KVC Health Systems, Inc. (KVC) is a private, nonprofit child welfare and behavioral healthcare organization. When Kansas became the first U.S. state to privatize its child welfare services in 1996, it selected KVC to be one of the nonprofit service providers. As of 2023, KVC Kansas is the only nonprofit organization that has continually been a foster care case management provider for more than 25 years.

== History ==
What is now KVC Health Systems started in 1970 as Wyandotte House in Wyandotte County, Kansas.
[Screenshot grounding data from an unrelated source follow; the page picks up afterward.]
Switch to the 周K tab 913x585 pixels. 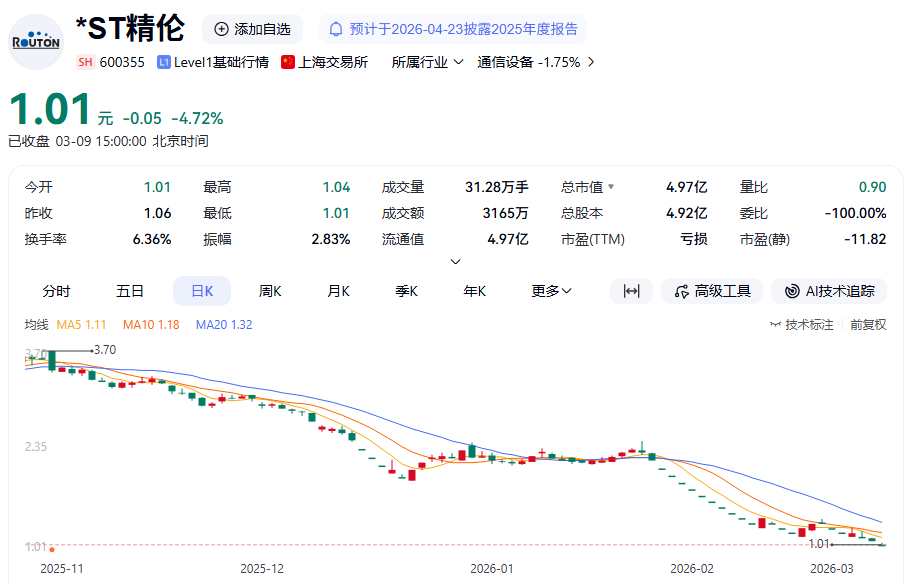click(x=270, y=291)
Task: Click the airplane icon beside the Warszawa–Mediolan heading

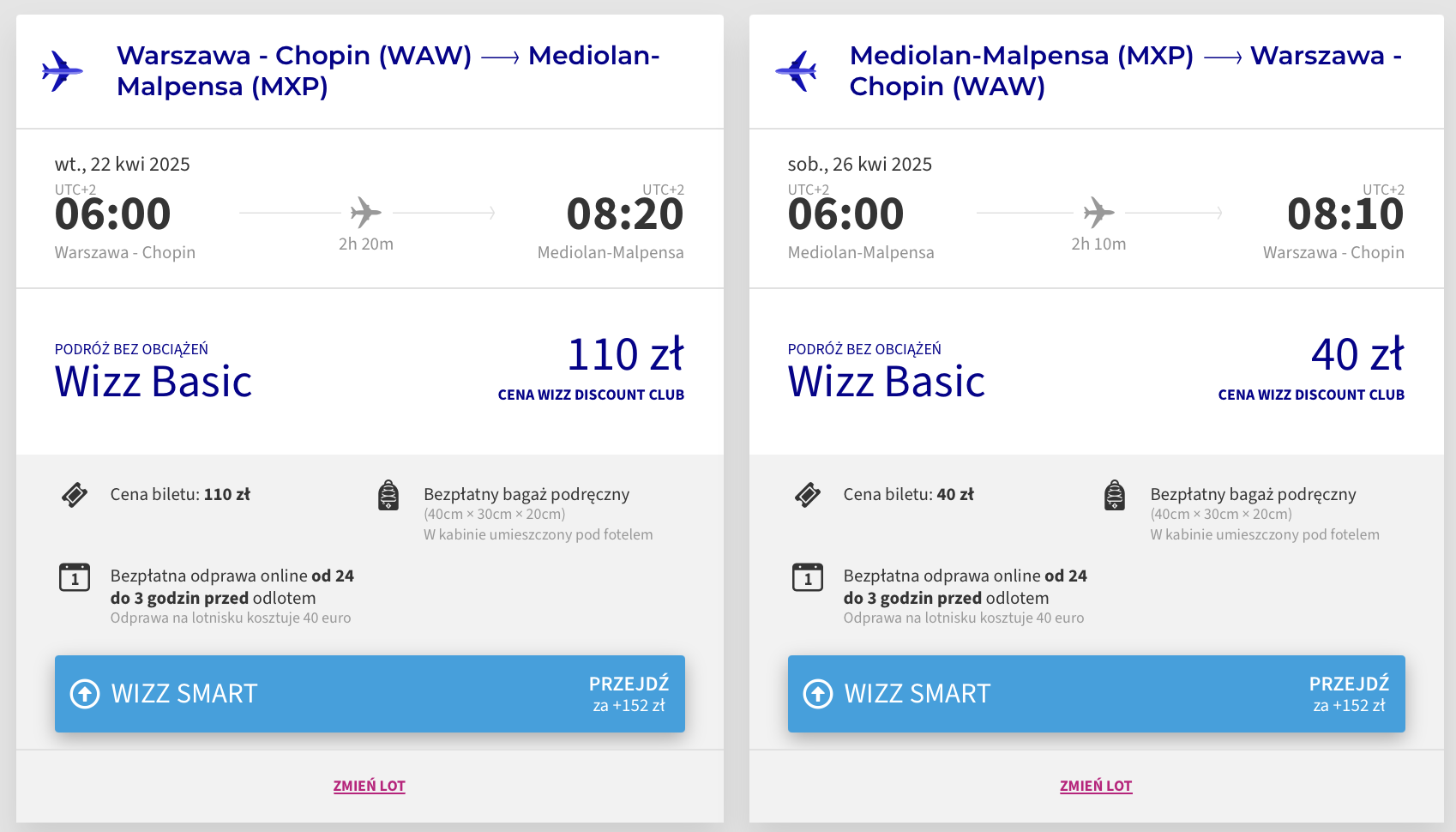Action: pos(62,70)
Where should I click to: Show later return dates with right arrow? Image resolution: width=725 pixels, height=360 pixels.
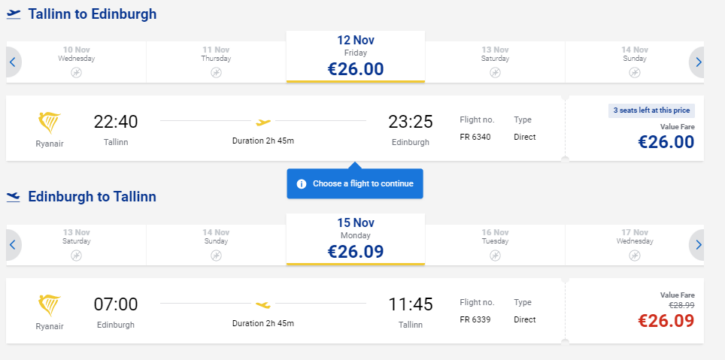[x=697, y=244]
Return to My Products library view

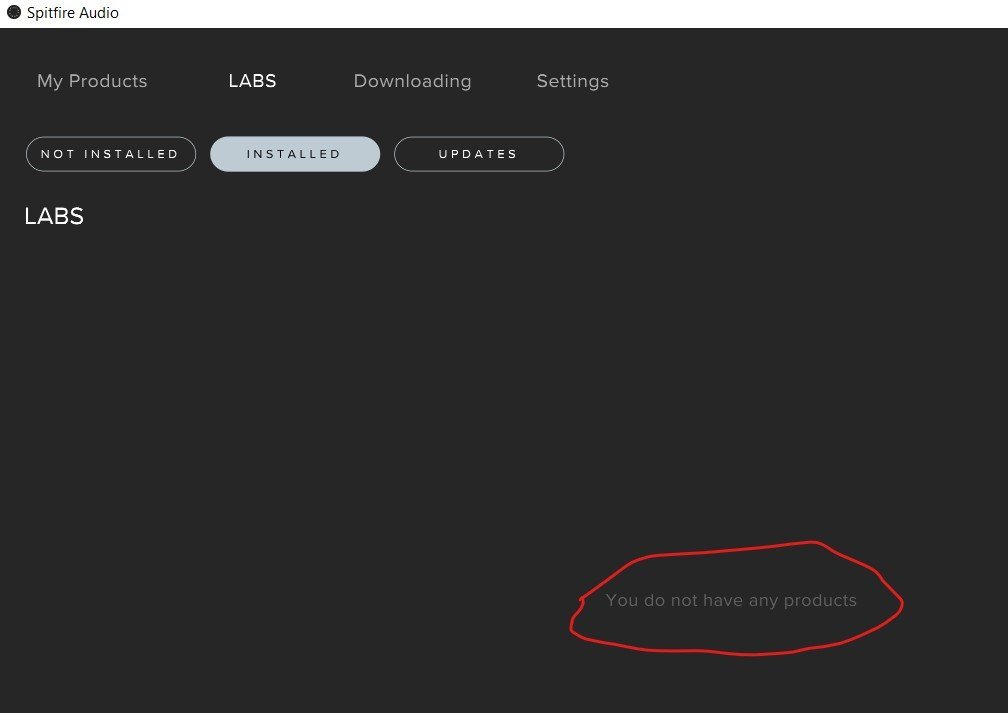[92, 82]
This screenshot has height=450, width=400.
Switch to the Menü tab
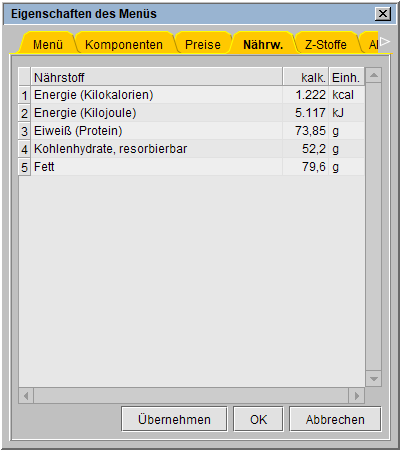click(48, 44)
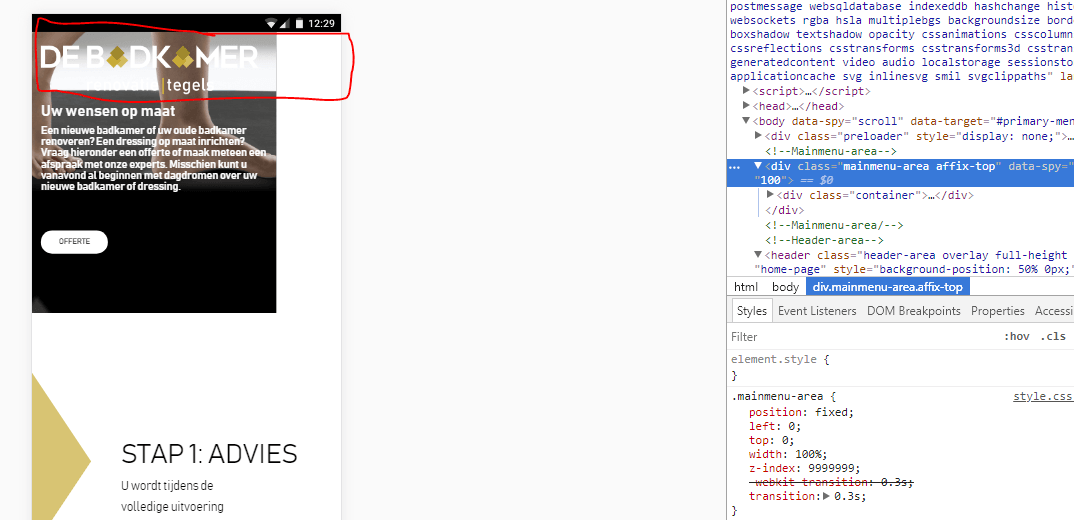Click the three-dot marker beside the selected DOM row
The width and height of the screenshot is (1074, 520).
[x=735, y=167]
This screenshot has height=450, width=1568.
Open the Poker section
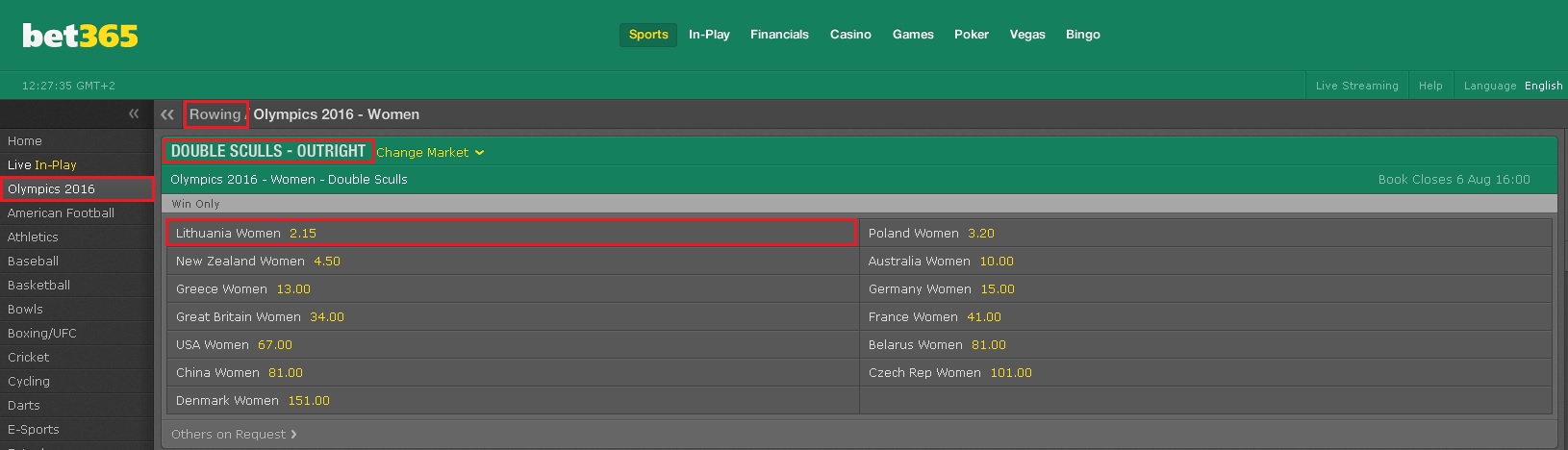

B. Wayne Sims was hired in 1980 as president and CEO. He contributed some of the organization's guiding philosophies including, “What would you want for your child?” and “There is no magic answer down the street." He retired at the end of 2015, completing 35 years as KVC's president and CEO. The current CEO is Jason Hooper.

When the state of Kansas became the first state to privatize child welfare services in 1996, KVC was selected as one of the contractors. In 2023, KVC remains the only original case management provider who has provided that service continually for over 25 years. These services are provided through subsidiary KVC Kansas, also known as KVC Behavioral HealthCare. An August 2013 visit to Kansas by a delegation from Singapore's government attests to KVC's success in improving outcomes for vulnerable children.

== Overview ==
KVC provides services for children and families including in-home family support, foster care, adoption, mental and behavioral healthcare, and inpatient children's psychiatric treatment.

The organization has been accredited by The Joint Commission since 1991.

KVC Health Systems is the parent organization of subsidiaries including:
- KVC Kansas (also known as KVC Behavioral HealthCare)
- Camber Children's Mental Health also known as KVC Hospitals, with hospitals in Kansas City, Wichita and Hays
- KVC Missouri (also known as KVC Behavioral HealthCare Missouri)
- KVC Nebraska (also known as KVC Behavioral HealthCare Nebraska)
- KVC West Virginia (also known as KVC Behavioral HealthCare West Virginia)
- KVC Kentucky (also known as KVC Behavioral HealthCare Kentucky)
- KVC Foundation

State and federal agencies as well as international governments often call on KVC Health Systems to provide consulting on how to improve child welfare.